BEGIN Exercise input

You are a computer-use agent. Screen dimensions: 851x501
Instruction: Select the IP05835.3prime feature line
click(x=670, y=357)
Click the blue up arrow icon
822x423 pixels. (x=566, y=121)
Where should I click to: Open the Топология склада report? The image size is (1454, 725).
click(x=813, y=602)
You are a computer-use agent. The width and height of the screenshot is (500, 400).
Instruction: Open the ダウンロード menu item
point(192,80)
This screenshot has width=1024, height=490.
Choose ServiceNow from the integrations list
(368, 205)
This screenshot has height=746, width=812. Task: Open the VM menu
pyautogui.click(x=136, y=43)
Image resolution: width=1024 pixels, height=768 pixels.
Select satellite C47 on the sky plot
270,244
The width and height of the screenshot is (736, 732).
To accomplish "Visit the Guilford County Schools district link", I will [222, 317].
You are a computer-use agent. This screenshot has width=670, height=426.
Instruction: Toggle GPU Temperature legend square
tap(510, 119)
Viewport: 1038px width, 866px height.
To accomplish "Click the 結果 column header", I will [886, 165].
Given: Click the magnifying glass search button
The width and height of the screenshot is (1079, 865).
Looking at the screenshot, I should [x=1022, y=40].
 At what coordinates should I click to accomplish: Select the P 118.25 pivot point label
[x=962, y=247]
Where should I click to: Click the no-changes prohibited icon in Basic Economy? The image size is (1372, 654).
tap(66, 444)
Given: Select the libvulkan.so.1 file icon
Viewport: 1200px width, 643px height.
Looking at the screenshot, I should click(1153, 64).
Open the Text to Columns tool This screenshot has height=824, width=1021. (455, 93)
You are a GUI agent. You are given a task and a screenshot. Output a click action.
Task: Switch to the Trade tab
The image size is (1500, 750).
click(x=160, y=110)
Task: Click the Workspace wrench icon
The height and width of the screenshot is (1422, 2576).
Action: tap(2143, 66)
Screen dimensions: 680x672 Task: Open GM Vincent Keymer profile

END Exercise input

> **Requirement**
Which lines in the records above contain the string "dimensions"? Copy each one.

> **Response to the exercise**
You are a computer-use agent. Screen dimensions: 851x501
Screen dimensions: 680x672 Task: Open GM Vincent Keymer profile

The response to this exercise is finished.